## Instructions to follow
When you output the entries, begin with the first line and end with the line containing "Karriere (451, 60)", keeping each line exactly as it is.

## Data
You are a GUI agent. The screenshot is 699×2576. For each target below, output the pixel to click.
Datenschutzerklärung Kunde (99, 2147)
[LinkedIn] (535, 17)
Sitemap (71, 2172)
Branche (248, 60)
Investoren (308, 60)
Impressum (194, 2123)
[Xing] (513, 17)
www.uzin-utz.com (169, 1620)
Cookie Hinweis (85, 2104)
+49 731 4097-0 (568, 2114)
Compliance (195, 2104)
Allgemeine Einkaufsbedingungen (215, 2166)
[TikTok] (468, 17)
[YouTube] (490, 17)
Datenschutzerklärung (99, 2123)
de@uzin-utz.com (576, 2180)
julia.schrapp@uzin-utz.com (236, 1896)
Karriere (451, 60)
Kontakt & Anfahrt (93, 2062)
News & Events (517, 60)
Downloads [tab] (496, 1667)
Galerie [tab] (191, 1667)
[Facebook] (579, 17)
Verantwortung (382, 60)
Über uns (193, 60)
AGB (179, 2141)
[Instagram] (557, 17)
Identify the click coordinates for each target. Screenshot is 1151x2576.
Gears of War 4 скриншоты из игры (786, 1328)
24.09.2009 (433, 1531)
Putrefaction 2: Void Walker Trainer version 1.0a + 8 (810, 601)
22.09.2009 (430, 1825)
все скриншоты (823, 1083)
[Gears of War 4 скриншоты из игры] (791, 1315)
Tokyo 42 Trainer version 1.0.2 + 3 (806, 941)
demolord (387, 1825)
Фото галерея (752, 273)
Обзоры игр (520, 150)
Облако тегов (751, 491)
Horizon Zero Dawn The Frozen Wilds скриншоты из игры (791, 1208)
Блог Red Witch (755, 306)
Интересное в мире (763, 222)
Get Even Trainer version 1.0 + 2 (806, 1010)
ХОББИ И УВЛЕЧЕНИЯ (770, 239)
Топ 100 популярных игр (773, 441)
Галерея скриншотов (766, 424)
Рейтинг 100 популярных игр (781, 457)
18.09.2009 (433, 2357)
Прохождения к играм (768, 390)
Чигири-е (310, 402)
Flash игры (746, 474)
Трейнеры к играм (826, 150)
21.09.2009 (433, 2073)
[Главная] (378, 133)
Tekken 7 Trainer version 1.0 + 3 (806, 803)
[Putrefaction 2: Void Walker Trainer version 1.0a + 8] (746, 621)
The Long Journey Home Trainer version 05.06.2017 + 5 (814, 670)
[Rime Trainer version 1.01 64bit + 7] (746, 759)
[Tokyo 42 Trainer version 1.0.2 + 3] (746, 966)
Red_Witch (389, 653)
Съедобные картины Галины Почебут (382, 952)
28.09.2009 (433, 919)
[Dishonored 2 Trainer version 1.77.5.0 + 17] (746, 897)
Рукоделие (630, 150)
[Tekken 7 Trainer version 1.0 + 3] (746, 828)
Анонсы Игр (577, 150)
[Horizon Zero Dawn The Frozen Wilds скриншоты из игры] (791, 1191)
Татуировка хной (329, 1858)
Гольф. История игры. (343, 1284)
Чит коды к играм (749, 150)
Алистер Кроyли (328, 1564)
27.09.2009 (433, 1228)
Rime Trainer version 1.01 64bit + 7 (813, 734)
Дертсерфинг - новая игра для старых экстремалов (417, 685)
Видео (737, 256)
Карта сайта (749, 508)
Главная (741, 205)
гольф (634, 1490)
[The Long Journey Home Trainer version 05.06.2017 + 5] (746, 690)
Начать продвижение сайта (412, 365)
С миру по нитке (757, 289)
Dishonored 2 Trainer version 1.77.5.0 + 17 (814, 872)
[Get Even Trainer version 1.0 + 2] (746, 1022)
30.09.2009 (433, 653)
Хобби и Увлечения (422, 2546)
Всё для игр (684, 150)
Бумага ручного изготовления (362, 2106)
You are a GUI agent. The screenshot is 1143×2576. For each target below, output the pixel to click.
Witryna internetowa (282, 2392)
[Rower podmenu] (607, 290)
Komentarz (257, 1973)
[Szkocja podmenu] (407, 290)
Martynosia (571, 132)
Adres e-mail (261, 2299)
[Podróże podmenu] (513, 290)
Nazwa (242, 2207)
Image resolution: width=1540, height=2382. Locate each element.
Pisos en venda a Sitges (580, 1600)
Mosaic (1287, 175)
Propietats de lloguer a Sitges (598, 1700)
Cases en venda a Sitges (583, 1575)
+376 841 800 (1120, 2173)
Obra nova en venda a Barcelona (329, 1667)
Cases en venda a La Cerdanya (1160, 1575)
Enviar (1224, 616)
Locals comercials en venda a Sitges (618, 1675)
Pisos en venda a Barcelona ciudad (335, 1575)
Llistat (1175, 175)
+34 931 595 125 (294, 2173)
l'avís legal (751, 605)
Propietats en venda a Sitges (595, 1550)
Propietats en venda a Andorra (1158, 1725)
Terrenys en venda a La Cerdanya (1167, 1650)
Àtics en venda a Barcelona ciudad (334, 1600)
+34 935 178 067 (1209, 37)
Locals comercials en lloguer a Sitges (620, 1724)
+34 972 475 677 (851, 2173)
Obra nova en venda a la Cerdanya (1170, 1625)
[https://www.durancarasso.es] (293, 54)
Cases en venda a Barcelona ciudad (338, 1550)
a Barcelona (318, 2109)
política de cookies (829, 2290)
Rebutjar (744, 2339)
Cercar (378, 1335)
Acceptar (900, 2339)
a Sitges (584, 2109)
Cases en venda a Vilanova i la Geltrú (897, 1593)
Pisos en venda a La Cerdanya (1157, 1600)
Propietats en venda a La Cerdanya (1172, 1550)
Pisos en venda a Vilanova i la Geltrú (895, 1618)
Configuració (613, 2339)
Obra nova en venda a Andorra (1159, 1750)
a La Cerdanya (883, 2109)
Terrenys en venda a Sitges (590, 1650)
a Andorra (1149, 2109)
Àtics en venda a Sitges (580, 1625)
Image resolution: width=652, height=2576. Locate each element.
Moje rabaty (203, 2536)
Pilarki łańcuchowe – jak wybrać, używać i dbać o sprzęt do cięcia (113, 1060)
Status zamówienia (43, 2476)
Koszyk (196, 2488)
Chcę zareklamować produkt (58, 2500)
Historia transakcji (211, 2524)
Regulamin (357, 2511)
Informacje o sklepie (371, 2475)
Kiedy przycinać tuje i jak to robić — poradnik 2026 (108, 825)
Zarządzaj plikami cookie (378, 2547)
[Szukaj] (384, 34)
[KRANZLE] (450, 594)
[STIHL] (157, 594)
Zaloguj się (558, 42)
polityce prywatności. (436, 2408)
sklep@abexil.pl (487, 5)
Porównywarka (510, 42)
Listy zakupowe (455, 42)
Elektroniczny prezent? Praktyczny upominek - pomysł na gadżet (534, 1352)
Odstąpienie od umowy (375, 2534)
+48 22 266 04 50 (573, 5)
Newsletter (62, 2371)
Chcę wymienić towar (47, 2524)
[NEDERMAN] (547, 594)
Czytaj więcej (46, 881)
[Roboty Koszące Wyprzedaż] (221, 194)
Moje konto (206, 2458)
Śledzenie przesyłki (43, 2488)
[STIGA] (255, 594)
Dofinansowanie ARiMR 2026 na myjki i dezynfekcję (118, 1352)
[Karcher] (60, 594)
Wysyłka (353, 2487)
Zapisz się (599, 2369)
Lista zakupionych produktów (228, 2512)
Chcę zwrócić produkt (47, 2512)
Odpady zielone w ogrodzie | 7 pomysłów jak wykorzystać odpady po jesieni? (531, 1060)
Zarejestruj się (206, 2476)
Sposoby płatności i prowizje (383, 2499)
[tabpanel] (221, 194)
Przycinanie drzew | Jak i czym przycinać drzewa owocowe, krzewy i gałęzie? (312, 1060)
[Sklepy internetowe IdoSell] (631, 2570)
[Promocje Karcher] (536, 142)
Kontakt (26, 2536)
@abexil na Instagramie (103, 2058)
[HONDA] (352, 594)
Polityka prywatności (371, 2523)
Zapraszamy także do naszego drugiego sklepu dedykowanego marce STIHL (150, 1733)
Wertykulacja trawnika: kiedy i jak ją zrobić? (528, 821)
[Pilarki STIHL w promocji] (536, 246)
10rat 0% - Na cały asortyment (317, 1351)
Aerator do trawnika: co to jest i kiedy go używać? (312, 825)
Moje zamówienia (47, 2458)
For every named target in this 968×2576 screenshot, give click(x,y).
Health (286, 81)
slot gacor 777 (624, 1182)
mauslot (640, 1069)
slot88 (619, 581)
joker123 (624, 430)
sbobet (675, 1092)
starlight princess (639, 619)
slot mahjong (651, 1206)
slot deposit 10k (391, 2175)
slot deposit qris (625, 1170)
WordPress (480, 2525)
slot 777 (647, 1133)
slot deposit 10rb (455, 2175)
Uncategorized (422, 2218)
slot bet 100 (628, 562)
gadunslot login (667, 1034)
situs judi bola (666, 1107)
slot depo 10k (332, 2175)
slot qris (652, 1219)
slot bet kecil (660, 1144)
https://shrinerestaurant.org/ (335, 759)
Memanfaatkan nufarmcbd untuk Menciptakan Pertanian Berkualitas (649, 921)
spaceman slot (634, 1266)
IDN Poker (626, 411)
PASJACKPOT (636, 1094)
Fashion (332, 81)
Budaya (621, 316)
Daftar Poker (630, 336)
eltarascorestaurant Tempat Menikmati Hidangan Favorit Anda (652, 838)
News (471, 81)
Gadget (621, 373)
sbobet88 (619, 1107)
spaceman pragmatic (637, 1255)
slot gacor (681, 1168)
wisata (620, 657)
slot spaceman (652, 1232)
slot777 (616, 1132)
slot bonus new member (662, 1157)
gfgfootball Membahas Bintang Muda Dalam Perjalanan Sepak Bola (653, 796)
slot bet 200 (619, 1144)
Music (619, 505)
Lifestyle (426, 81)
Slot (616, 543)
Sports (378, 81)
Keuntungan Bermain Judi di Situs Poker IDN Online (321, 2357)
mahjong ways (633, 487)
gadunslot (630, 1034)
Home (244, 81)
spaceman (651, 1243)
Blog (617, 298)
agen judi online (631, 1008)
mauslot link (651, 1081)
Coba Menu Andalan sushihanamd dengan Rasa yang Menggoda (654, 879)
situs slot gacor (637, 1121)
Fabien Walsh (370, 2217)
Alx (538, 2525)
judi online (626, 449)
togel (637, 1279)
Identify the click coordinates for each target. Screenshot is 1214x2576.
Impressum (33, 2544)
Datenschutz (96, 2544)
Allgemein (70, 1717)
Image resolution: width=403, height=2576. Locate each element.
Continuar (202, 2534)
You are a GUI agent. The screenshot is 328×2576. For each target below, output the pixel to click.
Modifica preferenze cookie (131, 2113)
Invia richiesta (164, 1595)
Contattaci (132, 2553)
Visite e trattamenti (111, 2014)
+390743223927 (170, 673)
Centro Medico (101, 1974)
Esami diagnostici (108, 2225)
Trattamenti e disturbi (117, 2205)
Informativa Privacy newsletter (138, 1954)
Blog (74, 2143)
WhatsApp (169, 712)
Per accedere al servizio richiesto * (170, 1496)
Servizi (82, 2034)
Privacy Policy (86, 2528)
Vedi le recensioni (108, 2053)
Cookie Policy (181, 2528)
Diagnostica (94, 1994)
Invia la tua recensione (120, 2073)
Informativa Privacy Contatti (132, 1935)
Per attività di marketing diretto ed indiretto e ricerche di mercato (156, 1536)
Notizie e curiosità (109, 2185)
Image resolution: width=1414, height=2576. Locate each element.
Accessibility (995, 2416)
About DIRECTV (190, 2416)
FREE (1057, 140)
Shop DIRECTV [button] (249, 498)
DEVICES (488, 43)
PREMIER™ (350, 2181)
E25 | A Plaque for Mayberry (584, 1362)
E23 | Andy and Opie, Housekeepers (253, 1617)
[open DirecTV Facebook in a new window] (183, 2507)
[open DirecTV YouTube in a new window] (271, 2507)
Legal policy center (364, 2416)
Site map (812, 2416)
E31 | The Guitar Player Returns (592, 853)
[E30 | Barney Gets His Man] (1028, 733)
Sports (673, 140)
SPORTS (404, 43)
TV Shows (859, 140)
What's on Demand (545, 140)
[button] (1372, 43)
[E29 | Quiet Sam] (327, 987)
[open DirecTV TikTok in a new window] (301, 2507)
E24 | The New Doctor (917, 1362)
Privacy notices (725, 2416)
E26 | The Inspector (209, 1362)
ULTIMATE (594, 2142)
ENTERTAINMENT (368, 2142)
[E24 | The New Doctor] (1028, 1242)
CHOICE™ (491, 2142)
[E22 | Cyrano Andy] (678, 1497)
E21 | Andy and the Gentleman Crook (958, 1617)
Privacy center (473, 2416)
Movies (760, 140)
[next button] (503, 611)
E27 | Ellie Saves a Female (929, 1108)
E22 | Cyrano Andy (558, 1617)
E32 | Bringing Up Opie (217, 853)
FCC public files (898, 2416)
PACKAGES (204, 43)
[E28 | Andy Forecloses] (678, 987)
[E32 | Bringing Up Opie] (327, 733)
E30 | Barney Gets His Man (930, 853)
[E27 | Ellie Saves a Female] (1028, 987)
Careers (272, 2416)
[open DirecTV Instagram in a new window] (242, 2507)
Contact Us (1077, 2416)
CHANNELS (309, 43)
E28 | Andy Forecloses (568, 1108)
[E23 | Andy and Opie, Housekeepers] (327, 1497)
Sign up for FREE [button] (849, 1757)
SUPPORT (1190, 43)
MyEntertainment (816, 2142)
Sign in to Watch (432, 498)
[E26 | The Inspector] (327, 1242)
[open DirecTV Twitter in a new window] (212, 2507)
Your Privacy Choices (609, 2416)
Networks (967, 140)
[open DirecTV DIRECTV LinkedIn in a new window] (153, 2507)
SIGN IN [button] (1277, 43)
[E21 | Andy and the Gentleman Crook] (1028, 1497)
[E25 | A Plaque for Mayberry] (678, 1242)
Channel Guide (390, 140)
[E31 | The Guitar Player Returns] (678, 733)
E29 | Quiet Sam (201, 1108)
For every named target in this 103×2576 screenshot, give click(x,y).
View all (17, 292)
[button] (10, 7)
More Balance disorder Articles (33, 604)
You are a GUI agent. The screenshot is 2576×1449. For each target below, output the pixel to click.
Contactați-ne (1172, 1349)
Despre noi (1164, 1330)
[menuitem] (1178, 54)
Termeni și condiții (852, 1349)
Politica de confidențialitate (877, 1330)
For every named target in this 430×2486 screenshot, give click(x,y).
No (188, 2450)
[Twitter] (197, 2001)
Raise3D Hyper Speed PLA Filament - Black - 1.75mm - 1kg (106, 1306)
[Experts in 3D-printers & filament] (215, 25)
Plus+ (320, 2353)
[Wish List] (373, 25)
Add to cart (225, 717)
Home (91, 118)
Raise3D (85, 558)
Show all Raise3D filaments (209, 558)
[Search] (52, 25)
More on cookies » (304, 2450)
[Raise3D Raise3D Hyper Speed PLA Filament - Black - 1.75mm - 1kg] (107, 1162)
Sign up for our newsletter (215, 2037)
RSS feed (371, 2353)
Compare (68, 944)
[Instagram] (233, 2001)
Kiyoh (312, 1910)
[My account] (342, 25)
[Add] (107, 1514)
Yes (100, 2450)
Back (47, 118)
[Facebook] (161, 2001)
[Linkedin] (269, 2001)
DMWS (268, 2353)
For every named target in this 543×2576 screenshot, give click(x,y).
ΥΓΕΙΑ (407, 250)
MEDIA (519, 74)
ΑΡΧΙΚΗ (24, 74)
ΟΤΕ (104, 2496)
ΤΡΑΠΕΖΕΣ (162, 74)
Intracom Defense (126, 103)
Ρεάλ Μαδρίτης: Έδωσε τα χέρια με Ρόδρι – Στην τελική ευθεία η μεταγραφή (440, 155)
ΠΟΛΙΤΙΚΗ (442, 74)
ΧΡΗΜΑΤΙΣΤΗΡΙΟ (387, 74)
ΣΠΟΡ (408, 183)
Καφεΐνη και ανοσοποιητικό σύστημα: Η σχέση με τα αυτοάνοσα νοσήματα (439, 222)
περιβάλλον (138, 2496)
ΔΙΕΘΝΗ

## Response
You are a GUI agent. The screenshot is 699×2576. For each target below, output the pixel to click.
Datenschutzerklärung Kunde (99, 2147)
[LinkedIn] (535, 17)
Sitemap (71, 2172)
Branche (248, 60)
Investoren (308, 60)
Impressum (194, 2123)
[Xing] (513, 17)
www.uzin-utz.com (169, 1620)
Cookie Hinweis (85, 2104)
+49 731 4097-0 (568, 2114)
Compliance (195, 2104)
Allgemeine Einkaufsbedingungen (215, 2166)
[TikTok] (468, 17)
[YouTube] (490, 17)
Datenschutzerklärung (99, 2123)
de@uzin-utz.com (576, 2180)
julia.schrapp@uzin-utz.com (236, 1896)
Karriere (451, 60)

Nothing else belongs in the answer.